» **Exercise description**: For this task, extract exactly the lines of the data below, from the line containing "The height and" through the last one, with pictures left out.

═════ Provided data

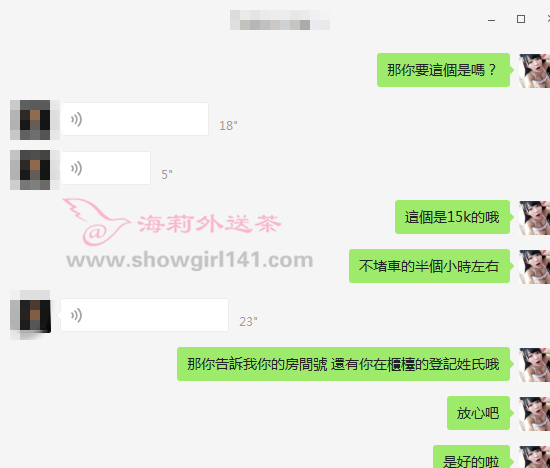Open the sender avatar beside the 18" voice message
This screenshot has height=468, width=550.
[35, 120]
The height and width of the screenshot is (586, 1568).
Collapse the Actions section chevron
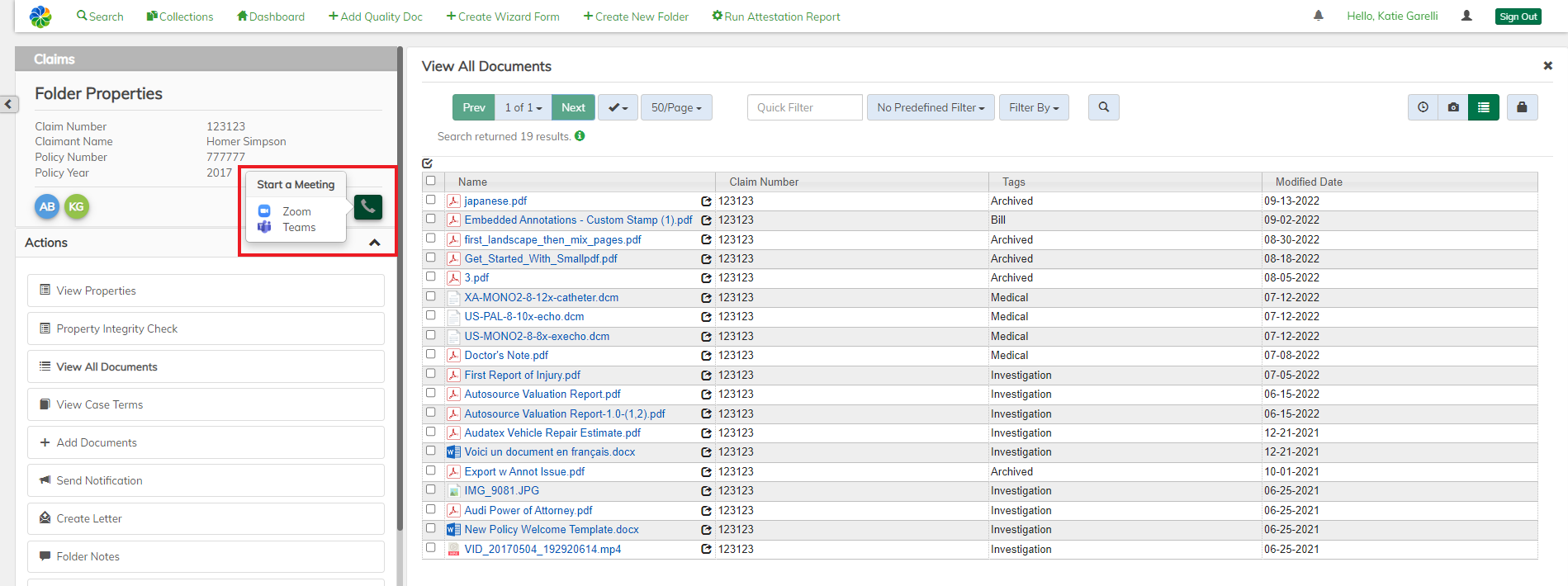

══════════

» **Task solution**:
The height and width of the screenshot is (586, 1568).
Collapse the Actions section chevron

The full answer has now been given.